Der gebürtige Straßburger, seit 2005 in London, ging viele Wege, um die Plätze aufzuspüren: Wo Künstler und Label nicht helfen konnten, kontaktierte er Produktionsfirmen, Werbeagenturen, Fotografen. Bei markanten Gebäuden nutzte er Google Maps und Street View. Manchmal wussten Passanten oder Parkwächter mehr.
Sekretärin und Hausmeister auf dem Cover
Etliche Motive wurden in unmittelbarer Nähe der Labels und Studios improvisiert, wie beim Album "Liquidator" von Harry J Allstars.
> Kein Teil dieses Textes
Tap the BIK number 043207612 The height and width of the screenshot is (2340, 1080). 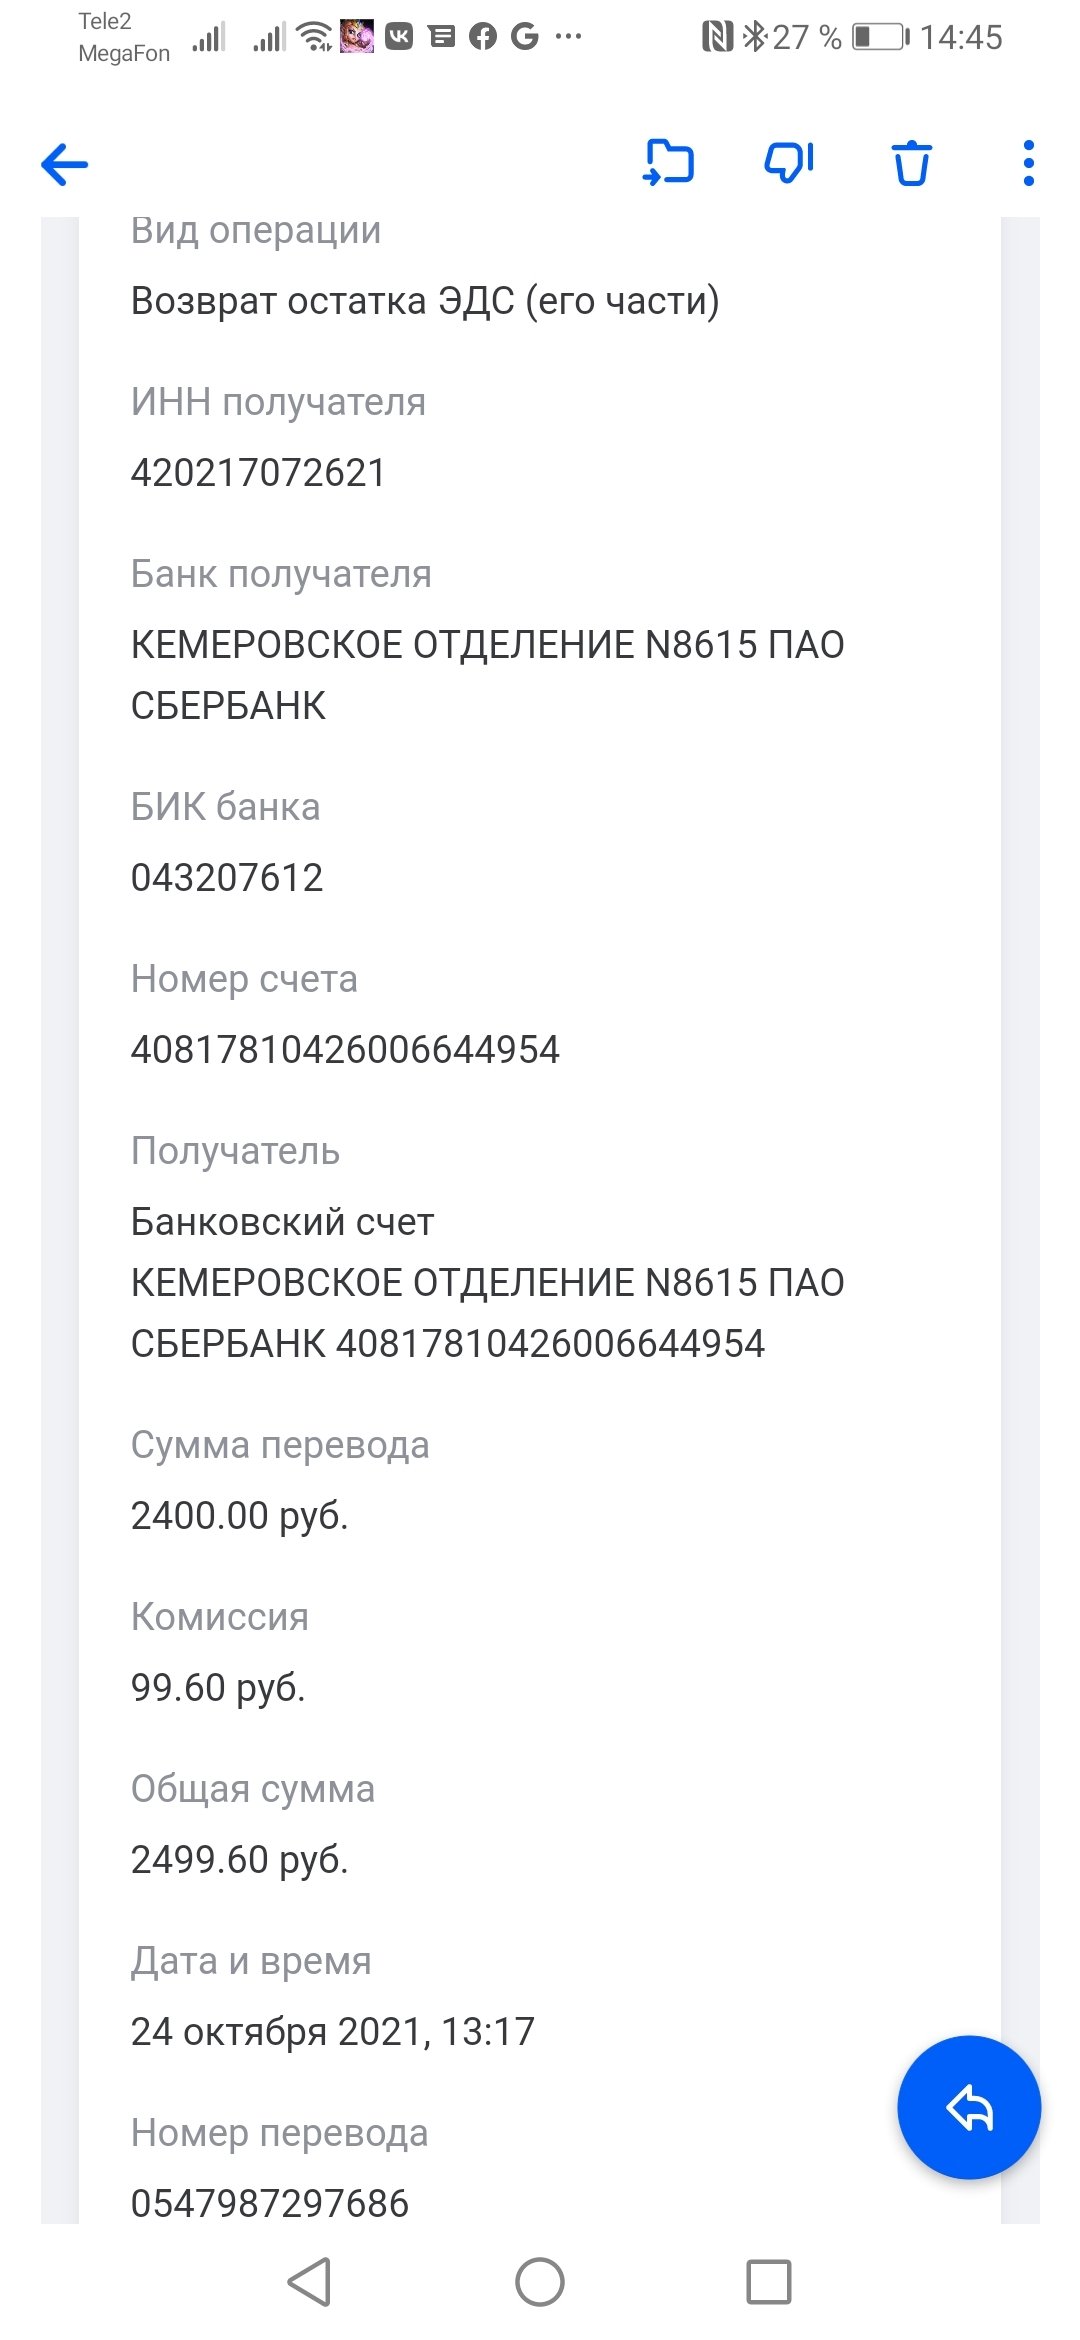point(227,878)
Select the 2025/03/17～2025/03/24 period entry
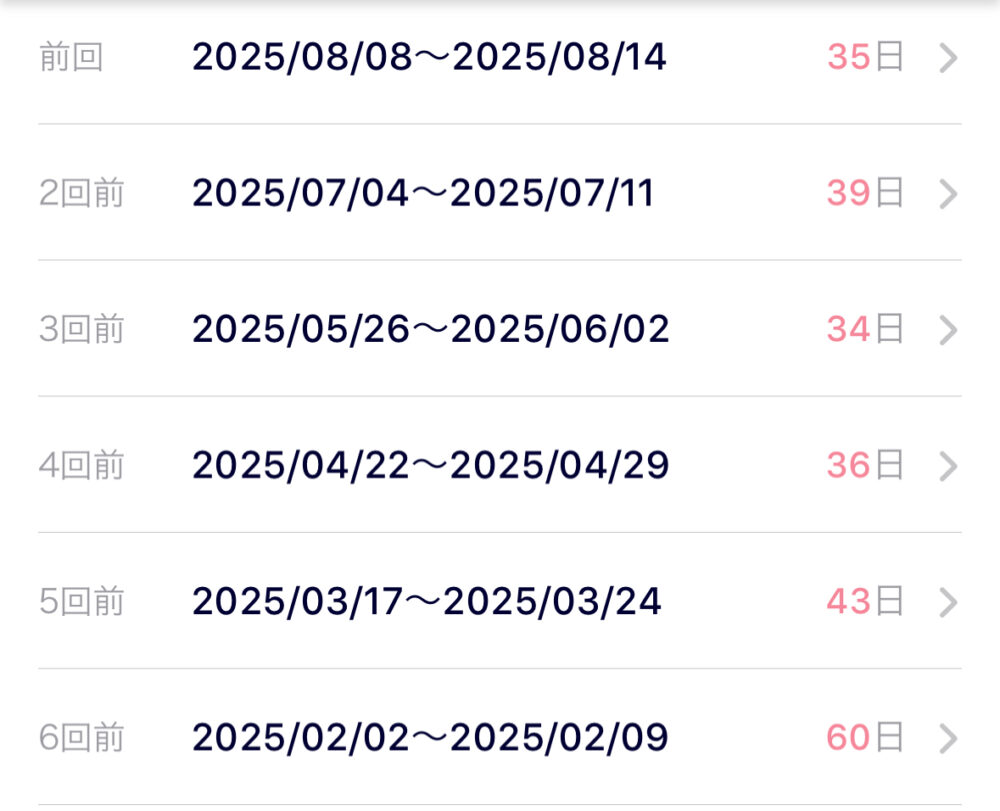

Auf dem Cover: eine finster blickende Frau, grüner Mantel, Maschinengewehr im Anschlag; ihr zu Füßen liegt ein leblos wirkender Mann. Wie Bartsch herausfand, entstand das Motiv auf dem Dach einer Design-Agentur in Soho - es zeigt die Sekretärin und den Hausmeister der Firma.
"Als Models posierten oft Menschen, die an dem Tag gerade zufällig zur Stelle waren", schreibt Reggae-Experte und Verleger Al Newman. Britische Labels hätten damals wenig Geld für Cover ausgegeben, zudem fehlte es an Fotomaterial aus Jamaika.
Mit der Zeit wagte Bartsch sich an kniffeligere Motive - Innenaufnahmen wie den gigantischen weißen Kamin, vor dem Reggae-Sänger John Holt 1973 für sein Album "1000 Volts of Holt" posierte. Wer stellt sich bloß so ein Monstrum ins Wohnzimmer? Der Plattenproduzent nannte den Namen des früheren Wohnungsbesitzers, Bartsch fand die Adresse und hinterließ eine Nachricht. Noch am selben Abend rief der aktuelle Inhaber an. "Ich könnte jederzeit als Detektiv anfangen", sagt Bartsch und lacht.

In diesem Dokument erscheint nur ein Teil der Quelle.